UNDER VIRGINIA law, only local school boards can approve charter schools. Since board members tend to view these public school alternatives as unwelcome competition, only nine charters have been approved in the state since the law was enacted 18 years ago. Now these same monopoly protectors are leading the fight against a modest reform of the law being considered by the General Assembly. Virginia lawmakers should put the long-term interest of students, particularly children at risk, over the self-interest of the education establishment.

At issue is a proposed constitutional amendment that would allow the state Board of Education to authorize public charter schools. The measure won approval during last year’s General Assembly session, but final approval by both the state House and Senate is needed this year to put the amendment to a voter referendum on the November ballot. A fierce effort to defeat the measure is being waged in Richmond, led by the Virginia School Boards Association, which has long boasted about helping to weaken Virginia’s 1998 law. Virginia charters, for example, can’t hire their own leaders or teachers and don’t even have their own bank accounts.
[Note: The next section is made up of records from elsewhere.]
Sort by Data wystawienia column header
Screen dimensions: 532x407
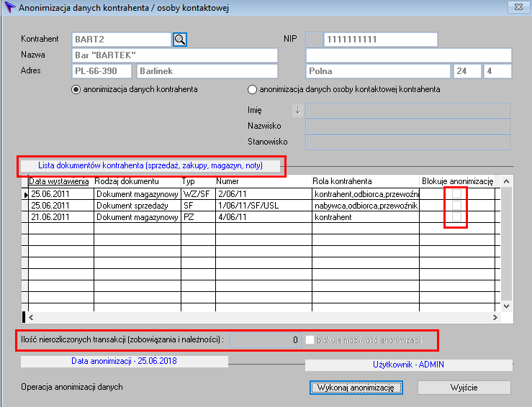point(60,181)
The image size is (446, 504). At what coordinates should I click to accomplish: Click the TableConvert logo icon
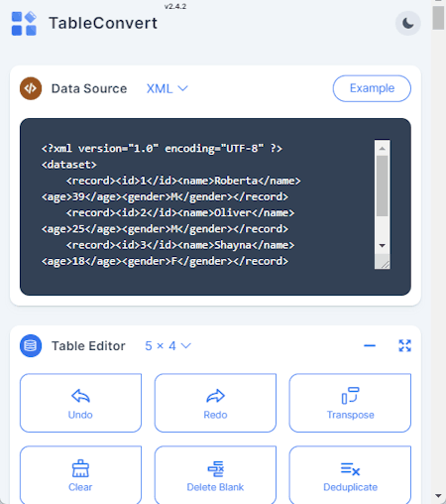24,23
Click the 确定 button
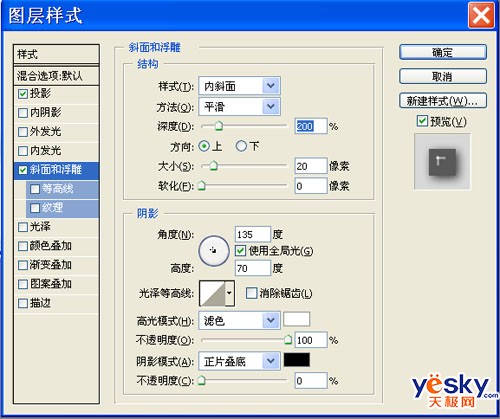This screenshot has width=500, height=419. pyautogui.click(x=443, y=52)
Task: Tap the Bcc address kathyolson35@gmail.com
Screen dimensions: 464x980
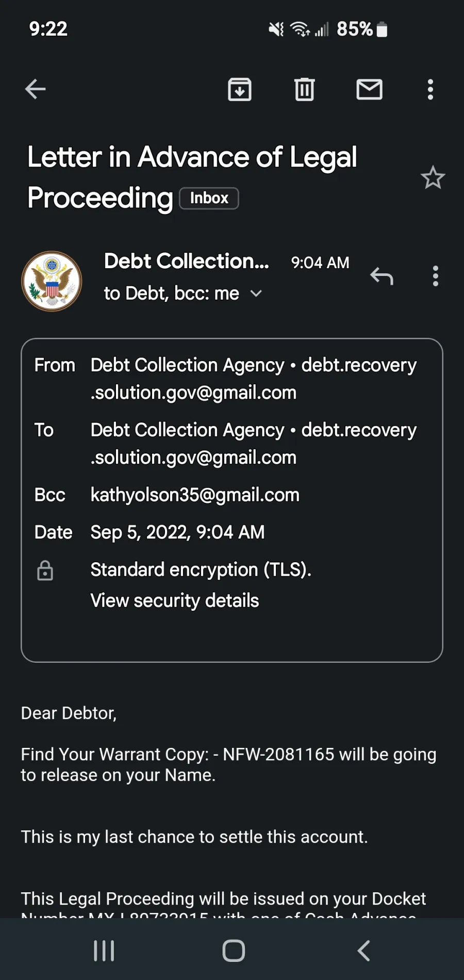Action: [195, 495]
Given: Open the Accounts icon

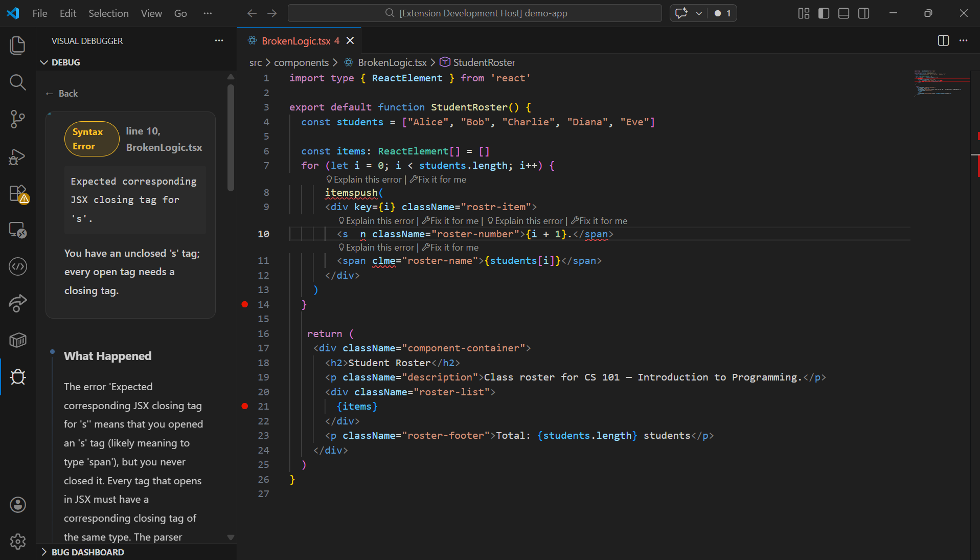Looking at the screenshot, I should (x=18, y=505).
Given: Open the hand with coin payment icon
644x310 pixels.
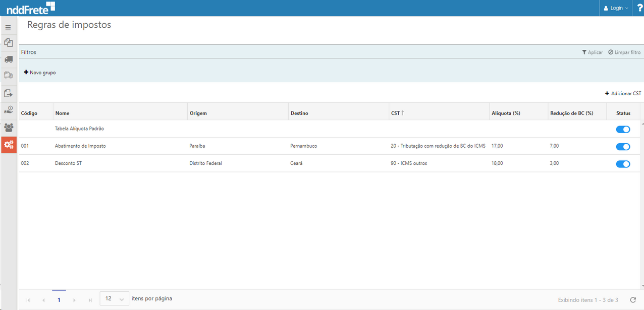Looking at the screenshot, I should click(x=8, y=110).
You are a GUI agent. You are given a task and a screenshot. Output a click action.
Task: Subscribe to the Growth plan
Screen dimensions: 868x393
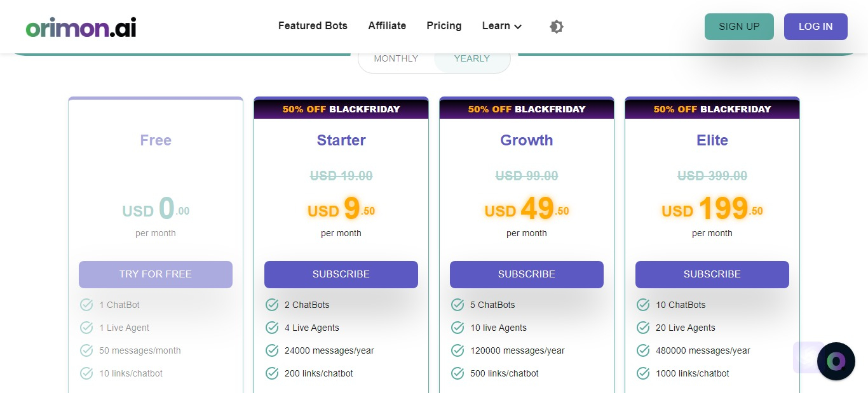point(527,274)
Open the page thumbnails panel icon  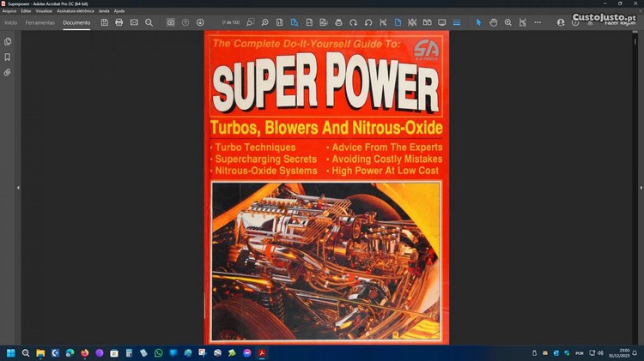8,41
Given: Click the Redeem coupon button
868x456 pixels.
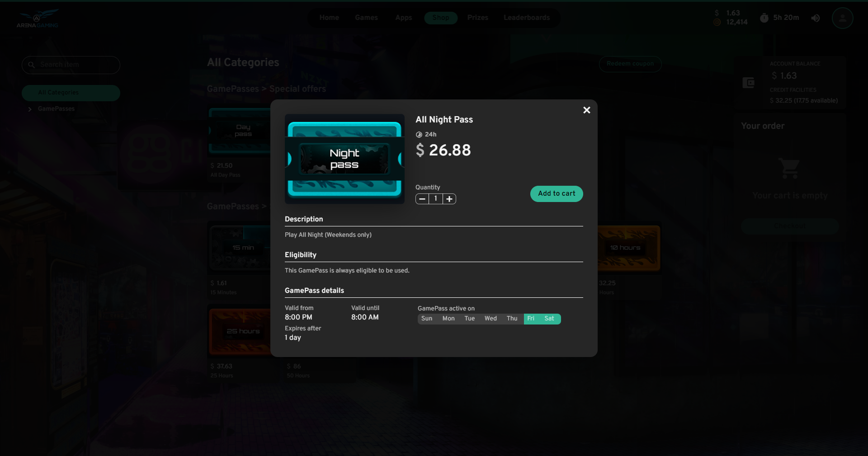Looking at the screenshot, I should pyautogui.click(x=630, y=64).
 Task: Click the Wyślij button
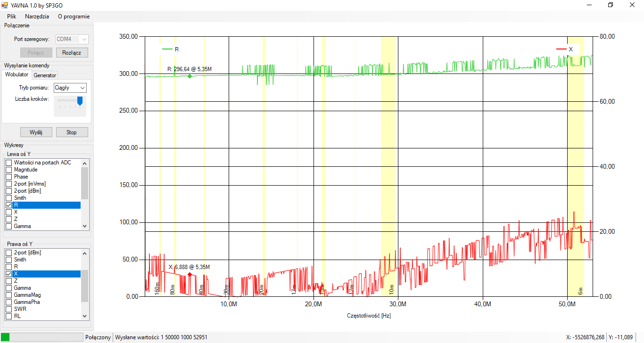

The proposed amendment, contrary to the hysteria being whipped up about a radical change in education that would mean a loss of local control and funding, would be a small step in making the state a bit more welcoming to charters. If the measure is approved by voters, the General Assembly would still have to enact legislation next year to address financing and other details. Charters wouldn’t be foisted on unwilling communities, because the state board would become involved only if it determined the charter applicant had strong community support and a high-quality application and there was a finding of error by the school board in rejecting the application. No doubt the Fairfax community members who supported a plan by award-winning teachers for a charter focusing on underperforming students would have welcomed another viewpoint rather than see the bid for the Fairfax Leadership Academy die. And parents of struggling students in persistently failing schools might welcome having a choice of where to send their children to learn.

Research and experience have documented the success of high-quality charters, notably in helping low-income students achieve. States that have put in place muscular authorizing systems with proper oversight have produced the most effective charter schools. That, and not the tunnel vision of school districts wanting to protect their turf, should guide the decision-making of lawmakers and Virginia voters.